The manufacturing jobs of the future, although there will be fewer because of increased productivity and technological advances, will require higher skilled workers. The workers who can fill those manufacturing positions will need additional training and will earn higher than average wages. There also will be a flow of workers that come out of manufacturing into other industries. One of those industries will be health care.
How can workers transition from one industry to another, in this case manufacturing to health care, and acquire the skills to be successful?
To answer that, Maine needs a strategy that provides a road map for a cost-effective, collaborative and data-driven system that will address education and training needs for Maine industry. The Manufacturers Association of Maine has provided a report to Gov. LePage that provides guidelines for policy development and resources; Maine’s Industry Partnership/ Sector Strategy aims to have all industry sectors network as one industry voice.

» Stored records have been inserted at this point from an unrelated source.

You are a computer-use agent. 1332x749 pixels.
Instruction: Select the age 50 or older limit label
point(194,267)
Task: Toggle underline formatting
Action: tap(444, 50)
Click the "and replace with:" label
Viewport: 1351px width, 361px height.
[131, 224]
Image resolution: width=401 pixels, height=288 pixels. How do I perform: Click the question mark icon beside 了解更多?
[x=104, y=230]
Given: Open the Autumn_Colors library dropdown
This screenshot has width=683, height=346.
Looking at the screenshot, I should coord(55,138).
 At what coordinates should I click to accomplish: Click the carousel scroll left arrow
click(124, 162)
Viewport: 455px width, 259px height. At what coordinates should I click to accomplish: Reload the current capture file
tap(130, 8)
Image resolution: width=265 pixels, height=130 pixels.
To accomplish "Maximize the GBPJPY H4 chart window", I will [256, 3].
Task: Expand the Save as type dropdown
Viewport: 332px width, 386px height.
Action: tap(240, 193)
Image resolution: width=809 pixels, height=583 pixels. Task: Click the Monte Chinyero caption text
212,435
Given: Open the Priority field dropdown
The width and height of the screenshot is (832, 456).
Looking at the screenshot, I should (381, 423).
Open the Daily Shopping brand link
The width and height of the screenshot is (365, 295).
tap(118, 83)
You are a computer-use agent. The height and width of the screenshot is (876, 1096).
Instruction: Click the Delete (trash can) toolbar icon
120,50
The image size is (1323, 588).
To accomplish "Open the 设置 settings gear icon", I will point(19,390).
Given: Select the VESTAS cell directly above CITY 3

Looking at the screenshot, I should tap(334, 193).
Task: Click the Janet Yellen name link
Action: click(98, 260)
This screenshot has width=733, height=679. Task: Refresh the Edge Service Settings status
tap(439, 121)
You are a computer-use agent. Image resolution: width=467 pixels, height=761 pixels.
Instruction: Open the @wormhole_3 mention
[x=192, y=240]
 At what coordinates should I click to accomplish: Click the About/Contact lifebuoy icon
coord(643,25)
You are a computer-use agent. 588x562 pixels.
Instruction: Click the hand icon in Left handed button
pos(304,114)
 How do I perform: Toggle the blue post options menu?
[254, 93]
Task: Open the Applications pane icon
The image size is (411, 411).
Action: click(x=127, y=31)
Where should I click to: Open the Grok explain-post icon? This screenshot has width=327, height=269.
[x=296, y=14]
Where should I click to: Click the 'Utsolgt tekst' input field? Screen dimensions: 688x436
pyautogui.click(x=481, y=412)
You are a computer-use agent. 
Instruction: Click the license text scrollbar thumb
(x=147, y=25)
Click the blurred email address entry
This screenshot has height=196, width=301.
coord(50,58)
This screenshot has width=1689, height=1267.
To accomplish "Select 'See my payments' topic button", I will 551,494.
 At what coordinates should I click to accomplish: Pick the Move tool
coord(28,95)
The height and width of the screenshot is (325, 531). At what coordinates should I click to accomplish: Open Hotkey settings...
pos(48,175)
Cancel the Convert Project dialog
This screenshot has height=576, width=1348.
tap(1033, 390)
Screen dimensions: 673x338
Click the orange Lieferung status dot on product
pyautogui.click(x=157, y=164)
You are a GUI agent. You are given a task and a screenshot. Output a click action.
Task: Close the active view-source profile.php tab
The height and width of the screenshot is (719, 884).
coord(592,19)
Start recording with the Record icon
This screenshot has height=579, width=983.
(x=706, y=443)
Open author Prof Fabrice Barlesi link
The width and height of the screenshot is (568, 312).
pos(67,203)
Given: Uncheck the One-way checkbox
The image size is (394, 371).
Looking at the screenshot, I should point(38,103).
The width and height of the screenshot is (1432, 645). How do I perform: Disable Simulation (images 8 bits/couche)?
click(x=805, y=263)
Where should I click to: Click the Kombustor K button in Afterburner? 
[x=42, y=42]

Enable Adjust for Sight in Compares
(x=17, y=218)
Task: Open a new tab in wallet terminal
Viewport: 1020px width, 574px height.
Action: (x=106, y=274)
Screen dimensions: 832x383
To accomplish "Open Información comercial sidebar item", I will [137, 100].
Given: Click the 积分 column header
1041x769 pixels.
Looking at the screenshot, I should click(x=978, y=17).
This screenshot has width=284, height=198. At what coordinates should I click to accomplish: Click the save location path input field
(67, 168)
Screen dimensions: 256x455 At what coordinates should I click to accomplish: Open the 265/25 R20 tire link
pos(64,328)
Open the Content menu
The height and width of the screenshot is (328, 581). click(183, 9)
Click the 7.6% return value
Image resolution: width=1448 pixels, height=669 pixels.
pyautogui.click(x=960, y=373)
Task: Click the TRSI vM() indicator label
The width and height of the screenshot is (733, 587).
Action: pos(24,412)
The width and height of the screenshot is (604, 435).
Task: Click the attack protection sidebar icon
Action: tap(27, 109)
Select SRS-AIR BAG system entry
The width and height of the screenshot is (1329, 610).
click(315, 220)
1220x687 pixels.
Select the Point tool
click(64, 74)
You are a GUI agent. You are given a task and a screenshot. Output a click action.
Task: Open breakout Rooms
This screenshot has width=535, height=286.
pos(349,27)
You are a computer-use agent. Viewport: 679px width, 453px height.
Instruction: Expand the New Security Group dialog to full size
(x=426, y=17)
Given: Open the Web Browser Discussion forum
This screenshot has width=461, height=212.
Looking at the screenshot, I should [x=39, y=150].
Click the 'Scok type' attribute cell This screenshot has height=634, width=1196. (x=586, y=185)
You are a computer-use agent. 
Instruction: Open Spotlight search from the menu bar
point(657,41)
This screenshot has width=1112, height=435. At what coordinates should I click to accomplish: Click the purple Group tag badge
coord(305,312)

Traditionally, Maine has focused on workers without jobs, which represented approximately 7 percent of the population. A majority of state and federal funds were used to support this population of displaced workers through unemployment services. The focus shifted away from the remaining 93 percent of the incumbent work force.
Although the unemployed should receive relief at some level, industry partnerships will focus on the incumbent work force priorities, which include pipeline and career ladder development and transition into new careers. This will be important to retain skilled workers, increase the available labor pool and address skill gaps that arise due to emerging technologies and business opportunities. This will provide Maine companies the ability to stay ahead of the curve and collaborate with other industry sectors in the use of best practices to address industry’s most fundamental skill development needs.
Collaboration between the Maine industry partnerships, work force development and education systems are endless but must be viewed as a long-term relationship. The Maine Industry Partnership/Sector Strategy provides the structure to identify and act quickly on common interests across a large and varied set of stakeholders. This strategy is built on the very successful model employed in Pennsylvania.
Currently in Maine, there are two industry sectors that are moving parallel to establish and implement the Maine Industry Partnership model. The health care and manufacturing sectors are using this innovative approach to foster critical partnerships. This model can be replicated in all industries and can be applied in a strategic and deliberate manner to support the customer, which is Maine businesses and industry and Maine’s workers.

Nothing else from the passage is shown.